Era madrugada de sexta-feira quando um colega do trabalho entrou no meu Instagram e viu um rosto desconhecido na foto do perfil. Ele tentou acessar a conta com meu login e senha, sem sucesso. Achando aquilo estranho, tentou acessar a minha conta no Twitter, mas também não conseguiu. Quando abriu o meu e-mail, viu dezenas de mensagens serem apagadas. Não havia dúvidas: eu estava sofrendo um ciberataque.
No dia seguinte, já estávamos sem o domínio de quase todas as minhas redes sociais. Meu perfil no Twitter tinha sido invadido, e meu perfil no Instagram, com todas as fotos, vídeos, textos e stories, apagado. Mais de 60 mil e-mails pessoais e de trabalho foram para a lixeira. Horas depois, recebi um pedido de “resgate” pelo WhatsApp no valor de US$ 500.
Nossa primeira medida foi entrar em contato com as plataformas para recuperar os perfis. Em seguida, conversamos com algumas autoridades da Delegacia Especializada de Investigações de Crimes Cibernéticos, aonde fui pessoalmente fazer um boletim de ocorrência.

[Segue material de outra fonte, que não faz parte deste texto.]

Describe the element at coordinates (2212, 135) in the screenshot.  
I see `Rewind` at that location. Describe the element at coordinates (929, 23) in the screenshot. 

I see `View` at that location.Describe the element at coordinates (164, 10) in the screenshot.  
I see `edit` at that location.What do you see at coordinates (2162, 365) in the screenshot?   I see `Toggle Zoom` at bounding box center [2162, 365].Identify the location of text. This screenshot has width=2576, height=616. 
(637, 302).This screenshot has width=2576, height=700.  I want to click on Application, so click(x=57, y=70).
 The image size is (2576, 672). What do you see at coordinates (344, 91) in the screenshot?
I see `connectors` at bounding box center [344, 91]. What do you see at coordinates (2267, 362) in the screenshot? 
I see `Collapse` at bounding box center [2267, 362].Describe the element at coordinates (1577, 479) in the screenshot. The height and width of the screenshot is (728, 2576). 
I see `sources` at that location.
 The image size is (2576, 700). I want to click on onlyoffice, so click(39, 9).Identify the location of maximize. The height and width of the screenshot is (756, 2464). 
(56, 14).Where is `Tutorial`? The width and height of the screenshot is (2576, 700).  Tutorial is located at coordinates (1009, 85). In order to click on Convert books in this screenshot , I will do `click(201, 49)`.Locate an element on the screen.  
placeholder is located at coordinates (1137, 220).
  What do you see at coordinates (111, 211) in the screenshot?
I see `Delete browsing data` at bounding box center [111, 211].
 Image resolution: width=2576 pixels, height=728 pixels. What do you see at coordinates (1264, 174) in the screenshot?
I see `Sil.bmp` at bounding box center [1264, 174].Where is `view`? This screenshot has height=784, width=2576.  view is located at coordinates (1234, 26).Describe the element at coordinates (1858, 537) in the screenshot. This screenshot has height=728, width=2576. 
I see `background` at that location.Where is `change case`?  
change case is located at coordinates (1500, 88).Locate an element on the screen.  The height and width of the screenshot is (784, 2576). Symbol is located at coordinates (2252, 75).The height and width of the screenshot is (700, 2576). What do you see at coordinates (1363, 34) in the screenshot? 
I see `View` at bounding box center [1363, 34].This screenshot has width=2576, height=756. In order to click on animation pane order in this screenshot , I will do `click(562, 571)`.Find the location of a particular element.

O ataque que eu sofri se soma a uma triste estatística: em Minas Gerais, os crimes virtuais aumentaram quase 50% durante o período de pandemia da Covid-19. Foram 24 mil ocorrências apenas nos primeiros seis meses deste ano, segundo dados da Polícia Civil.
Grande parte desses ataques é sofrida por mulheres, que têm suas fotos vazadas e informações caluniosas divulgadas por grupos que alimentam uma masculinidade tóxica. A consequência dos ciberataques pode causar ansiedade, depressão e diversos transtornos nas vítimas. Os motivos que levam a crimes como esse são vários e, no meu caso, indícios apontam para o caráter político da ação, como o fato de que a primeira postagem apagada ter sido aquela em que apresentava meu nome como pré-candidata à vereança.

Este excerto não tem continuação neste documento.